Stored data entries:

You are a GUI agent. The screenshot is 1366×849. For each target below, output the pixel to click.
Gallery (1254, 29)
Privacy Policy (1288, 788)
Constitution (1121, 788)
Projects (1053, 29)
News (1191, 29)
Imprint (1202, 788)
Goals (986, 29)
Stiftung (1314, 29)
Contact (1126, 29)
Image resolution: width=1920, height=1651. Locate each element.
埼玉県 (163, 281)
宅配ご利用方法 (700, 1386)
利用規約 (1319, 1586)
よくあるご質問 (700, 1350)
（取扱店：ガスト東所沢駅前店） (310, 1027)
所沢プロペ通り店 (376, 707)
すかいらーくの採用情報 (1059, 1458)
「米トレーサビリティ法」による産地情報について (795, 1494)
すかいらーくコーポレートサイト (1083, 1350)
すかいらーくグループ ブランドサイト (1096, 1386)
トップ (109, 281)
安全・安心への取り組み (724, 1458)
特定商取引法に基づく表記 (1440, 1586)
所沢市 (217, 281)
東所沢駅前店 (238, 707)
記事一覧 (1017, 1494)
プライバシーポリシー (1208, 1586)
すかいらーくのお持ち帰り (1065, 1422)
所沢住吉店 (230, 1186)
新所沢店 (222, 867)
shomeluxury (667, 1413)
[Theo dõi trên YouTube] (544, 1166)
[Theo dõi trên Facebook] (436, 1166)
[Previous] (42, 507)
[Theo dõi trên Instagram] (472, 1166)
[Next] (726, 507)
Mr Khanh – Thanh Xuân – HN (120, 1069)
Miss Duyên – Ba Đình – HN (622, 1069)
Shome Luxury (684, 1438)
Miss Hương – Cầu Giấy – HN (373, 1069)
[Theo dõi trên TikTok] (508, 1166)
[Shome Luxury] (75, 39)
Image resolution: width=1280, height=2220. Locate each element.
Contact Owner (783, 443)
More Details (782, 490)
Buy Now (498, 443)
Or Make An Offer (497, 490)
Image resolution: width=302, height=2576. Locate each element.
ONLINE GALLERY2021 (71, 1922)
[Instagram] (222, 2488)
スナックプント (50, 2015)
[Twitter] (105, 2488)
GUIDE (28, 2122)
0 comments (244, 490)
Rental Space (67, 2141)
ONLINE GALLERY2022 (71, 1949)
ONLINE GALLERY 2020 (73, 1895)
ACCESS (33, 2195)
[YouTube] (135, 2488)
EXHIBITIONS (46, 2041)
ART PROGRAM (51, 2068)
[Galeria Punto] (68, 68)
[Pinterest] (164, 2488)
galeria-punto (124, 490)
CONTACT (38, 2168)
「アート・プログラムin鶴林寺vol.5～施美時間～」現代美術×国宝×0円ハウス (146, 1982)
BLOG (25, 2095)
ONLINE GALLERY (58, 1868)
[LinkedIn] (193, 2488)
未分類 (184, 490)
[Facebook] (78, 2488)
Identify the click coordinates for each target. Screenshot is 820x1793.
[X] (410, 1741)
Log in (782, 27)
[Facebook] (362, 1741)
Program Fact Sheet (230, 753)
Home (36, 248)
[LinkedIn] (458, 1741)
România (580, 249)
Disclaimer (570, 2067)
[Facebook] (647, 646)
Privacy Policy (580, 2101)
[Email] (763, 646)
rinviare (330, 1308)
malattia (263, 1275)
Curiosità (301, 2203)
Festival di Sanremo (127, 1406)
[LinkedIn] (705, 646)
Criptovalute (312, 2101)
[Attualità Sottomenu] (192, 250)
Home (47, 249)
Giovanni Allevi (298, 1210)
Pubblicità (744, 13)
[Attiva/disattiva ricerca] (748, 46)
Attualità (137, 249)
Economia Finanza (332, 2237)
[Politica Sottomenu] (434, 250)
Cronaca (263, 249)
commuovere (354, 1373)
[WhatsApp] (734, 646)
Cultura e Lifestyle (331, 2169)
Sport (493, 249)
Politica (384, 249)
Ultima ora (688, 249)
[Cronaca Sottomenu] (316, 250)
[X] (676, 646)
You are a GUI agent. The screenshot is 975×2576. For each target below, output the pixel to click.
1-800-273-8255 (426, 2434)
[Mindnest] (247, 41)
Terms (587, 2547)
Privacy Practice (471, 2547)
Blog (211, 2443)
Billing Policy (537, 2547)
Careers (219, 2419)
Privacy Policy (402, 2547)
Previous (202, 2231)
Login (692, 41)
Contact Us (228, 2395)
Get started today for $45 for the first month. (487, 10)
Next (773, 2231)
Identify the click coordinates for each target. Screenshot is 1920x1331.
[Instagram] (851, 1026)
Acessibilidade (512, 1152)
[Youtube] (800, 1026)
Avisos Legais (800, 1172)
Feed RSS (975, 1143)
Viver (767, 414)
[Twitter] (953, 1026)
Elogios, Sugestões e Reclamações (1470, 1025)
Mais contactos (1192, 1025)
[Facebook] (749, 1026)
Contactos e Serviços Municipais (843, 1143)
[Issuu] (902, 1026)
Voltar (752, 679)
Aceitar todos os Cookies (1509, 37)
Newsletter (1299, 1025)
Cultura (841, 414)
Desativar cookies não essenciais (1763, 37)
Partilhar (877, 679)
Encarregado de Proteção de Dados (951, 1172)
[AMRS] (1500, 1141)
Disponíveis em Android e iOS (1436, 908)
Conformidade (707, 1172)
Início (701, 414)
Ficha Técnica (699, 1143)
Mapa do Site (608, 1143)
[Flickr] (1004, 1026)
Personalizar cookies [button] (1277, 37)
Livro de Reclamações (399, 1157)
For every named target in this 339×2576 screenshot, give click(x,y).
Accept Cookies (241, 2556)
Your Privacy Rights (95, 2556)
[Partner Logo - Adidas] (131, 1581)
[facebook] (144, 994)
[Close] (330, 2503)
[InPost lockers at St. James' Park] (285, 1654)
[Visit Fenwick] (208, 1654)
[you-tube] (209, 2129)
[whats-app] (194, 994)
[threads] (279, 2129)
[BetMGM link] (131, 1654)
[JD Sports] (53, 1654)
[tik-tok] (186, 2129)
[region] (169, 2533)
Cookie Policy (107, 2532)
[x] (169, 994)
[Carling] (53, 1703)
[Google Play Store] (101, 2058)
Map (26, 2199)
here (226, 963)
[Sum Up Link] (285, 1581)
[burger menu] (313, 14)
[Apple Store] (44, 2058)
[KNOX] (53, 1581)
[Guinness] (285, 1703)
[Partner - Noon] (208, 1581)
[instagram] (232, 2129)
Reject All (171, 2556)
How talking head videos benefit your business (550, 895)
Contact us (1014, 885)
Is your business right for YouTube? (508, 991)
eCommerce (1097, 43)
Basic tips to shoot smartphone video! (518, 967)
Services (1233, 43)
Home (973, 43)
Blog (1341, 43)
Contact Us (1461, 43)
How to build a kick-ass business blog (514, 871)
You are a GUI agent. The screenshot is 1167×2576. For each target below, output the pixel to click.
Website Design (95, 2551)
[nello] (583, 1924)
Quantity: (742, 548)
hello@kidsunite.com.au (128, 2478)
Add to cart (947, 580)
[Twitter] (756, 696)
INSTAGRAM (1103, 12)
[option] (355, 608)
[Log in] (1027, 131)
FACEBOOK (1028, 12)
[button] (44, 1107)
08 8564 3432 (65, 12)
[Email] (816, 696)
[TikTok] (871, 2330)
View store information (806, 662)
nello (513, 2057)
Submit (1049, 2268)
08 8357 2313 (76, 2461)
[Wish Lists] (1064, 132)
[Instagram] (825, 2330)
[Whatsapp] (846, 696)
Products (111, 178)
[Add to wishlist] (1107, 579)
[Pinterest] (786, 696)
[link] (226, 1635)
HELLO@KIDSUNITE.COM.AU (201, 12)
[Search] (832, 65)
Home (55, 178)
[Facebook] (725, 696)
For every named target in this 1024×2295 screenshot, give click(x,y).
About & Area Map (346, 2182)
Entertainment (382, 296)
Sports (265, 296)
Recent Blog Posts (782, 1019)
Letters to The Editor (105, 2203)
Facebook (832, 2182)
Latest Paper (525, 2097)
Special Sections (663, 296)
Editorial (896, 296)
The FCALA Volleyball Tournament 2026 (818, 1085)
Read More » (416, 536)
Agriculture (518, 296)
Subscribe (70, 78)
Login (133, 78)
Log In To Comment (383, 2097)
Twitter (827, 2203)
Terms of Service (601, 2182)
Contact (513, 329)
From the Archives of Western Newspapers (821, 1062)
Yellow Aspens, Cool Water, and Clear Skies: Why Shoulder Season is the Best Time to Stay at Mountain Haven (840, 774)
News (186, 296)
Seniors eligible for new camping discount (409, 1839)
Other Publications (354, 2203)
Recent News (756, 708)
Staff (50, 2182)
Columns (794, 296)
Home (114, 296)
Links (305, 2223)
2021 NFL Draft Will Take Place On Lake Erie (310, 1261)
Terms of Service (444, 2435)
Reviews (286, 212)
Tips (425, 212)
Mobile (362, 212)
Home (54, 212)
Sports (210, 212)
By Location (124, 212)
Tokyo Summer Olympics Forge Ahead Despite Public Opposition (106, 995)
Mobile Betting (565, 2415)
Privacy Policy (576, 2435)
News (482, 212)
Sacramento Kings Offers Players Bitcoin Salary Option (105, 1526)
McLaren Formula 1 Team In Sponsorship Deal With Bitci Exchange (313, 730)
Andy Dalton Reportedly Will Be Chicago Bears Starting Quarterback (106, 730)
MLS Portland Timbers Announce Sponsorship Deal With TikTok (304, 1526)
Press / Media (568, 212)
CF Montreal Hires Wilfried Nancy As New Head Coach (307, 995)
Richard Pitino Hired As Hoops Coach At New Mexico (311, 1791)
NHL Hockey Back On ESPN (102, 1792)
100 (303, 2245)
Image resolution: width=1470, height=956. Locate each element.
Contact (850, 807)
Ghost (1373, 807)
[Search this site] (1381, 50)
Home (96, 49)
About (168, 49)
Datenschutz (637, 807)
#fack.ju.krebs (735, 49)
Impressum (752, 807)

What needs to be done: Find all lines in the records that hold the word "element". Copy them.

Result of this exercise:
Image resolution: width=1920, height=1651. Locate each element.
Image resolution: width=1280, height=2220. Locate each element.
Image resolution: width=302, height=2576. Locate each element.
Image resolution: width=1470, height=956. Locate each element.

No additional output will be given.